The King of Rock pushed the envelope

by Deb Bartlett

He's been dead longer than he lived, but Elvis Presley - The King - is still known as much for his lifestyle as for his music. While younger music fans may only remember him for memes and the line "Elvis has left the building", older fans will remember his impact on not just rock and roll music, but North American pop culture.

Born in the south, Elvis Presley was raised in poverty. He loved music, although he never took a lesson, or learned to read music. He spent several years living a a predominantly black neighbourhood, and was a fan of spiritual music, and rhythm and blues. He was both complimented and criticized for - depending on how you see it - either introducing African American music or appropriating it. 


One of the songs that was written for blues singer Big Mama ThorntonHound Dog, became her biggest hit in 1953. Three years later, Elvis recorded it, and it became his best-selling song.

The song was written for Thornton's powerful voice and told the story of a woman tired of her man taking advantage of her. Elvis's version is credited with being THE song that brought R&B music into the commercial, white, mainstream, but not without criticism.

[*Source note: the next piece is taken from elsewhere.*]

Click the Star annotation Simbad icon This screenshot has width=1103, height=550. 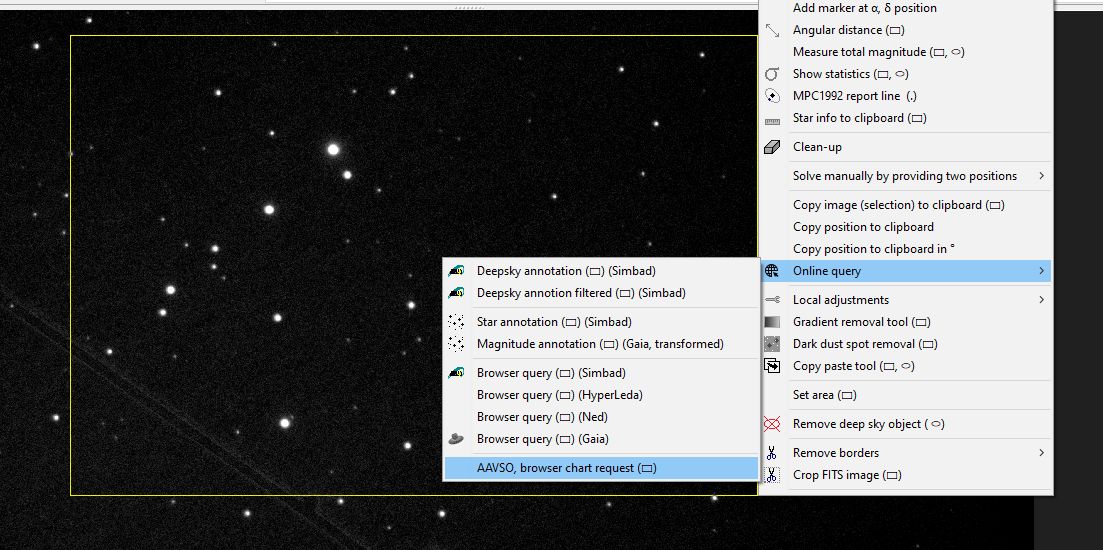[456, 322]
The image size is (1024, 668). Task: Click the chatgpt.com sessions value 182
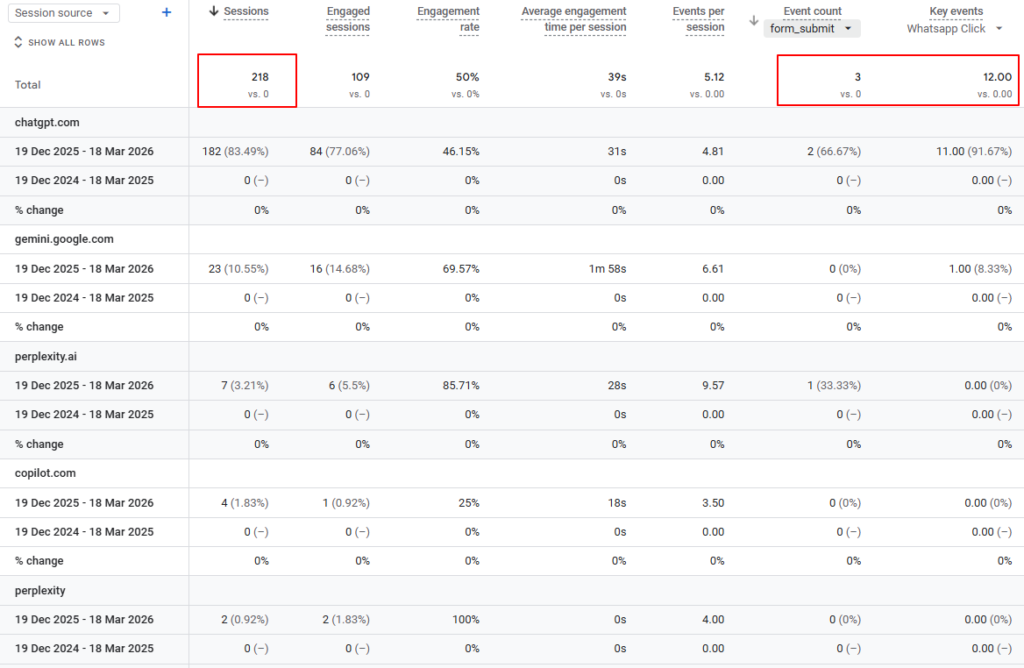(x=211, y=151)
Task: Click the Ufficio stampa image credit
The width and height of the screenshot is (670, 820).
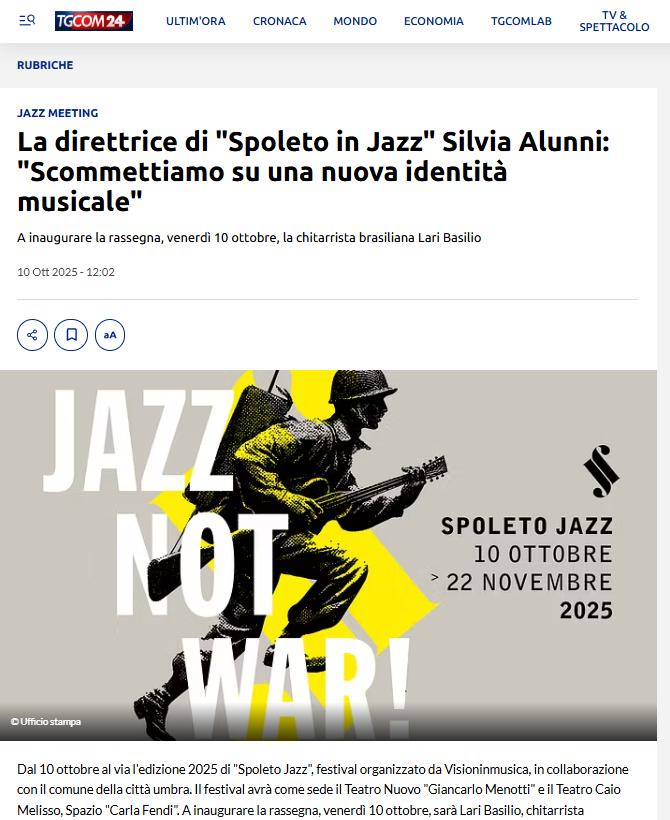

After Elvis performed Hound Dog on The Milton Berle Show on June 5, 1956, with his exaggerated hip movements and arm-swinging, and people responded. Presley was attacked as being a talentless exhibitionist, vulgar, and even the Catholic Church published an article warning people about him. On July 1, Elvis appeared on the Steve Allen Show, singing Hound Dog to a Bassett hound.  Because of the controversy over Elvis's morality, his popularity exploded. The song was just something he'd added to his repertoire; it hadn't been recorded yet. The day after the Steve Allen Show, it was recorded and released as the B side to Don't Be Cruel. Both songs were on Billboard's Best Sellers and Most Played in Jukeboxes charts. 

The song was reviled by many, yet consumers snapped up the record. Hound Dog spend 11 weeks at Number 1 in the charts and ended up selling 10 million copies worldwide.

The 1956 recording was inducted into the Grammy Hall of Fame in 1988, and the version was ranked in 2004 by Rolling Stone magazine as number 19 on its list of 500 Greatest Songs of All Time. The Rock and Roll Hall of Fame listed Elvis's version as one of the "500 Songs That Shaped Rock and Roll".